The Thucydides Trope: Part II
What The History of the Peloponnesian War can teach us about risk: Fate of Insurance; FOQNEs; Broadband Gap; Tech and Support
My apologies for sending this letter out a day late. I moved this week and forgot that moving always takes twice as long and costs twice as much as you expect! Thank you for your patience.
I have written my work, not as an essay which is to win the applause of the moment, but as a possession for all time.
- Thucydides
Risk Developments this letter:
Fate of Insurance
FOQNEs
Broadband Gap
Tech and Support
Mythos of the Peloponnesian War
Last week I ended Part I of “The Thucydides Trope” before sharing the two biggest risk lessons about decentralization and insider threats. To understand these lessons, I claimed, we had to first answer the questions, “why read Thucydides” and “what happened in ‘The History of the Peloponnesian War’?” Now we will turn our attention to the lessons, which must be situated in the context of ancient Greek thought.

TASKS AND EXERCISES —
[1] Summarize the letter above in two sentences.
[2] Name each topic that the subtitle of the letter lists after the colon.

GIVEN MATERIAL —
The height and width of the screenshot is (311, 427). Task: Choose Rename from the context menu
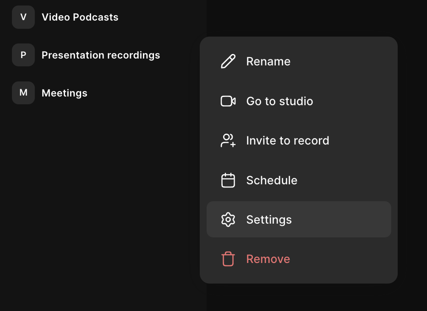click(299, 61)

THE RESULTS —
[1] The author apologizes for sending the letter a day late because of a move this week. Part I of "The Thucydides Trope" stopped before giving two risk lessons about decentralization and insider threats, and this part now turns to those lessons, set in the context of ancient Greek thought.

[2]
- Fate of Insurance
- FOQNEs
- Broadband Gap
- Tech and Support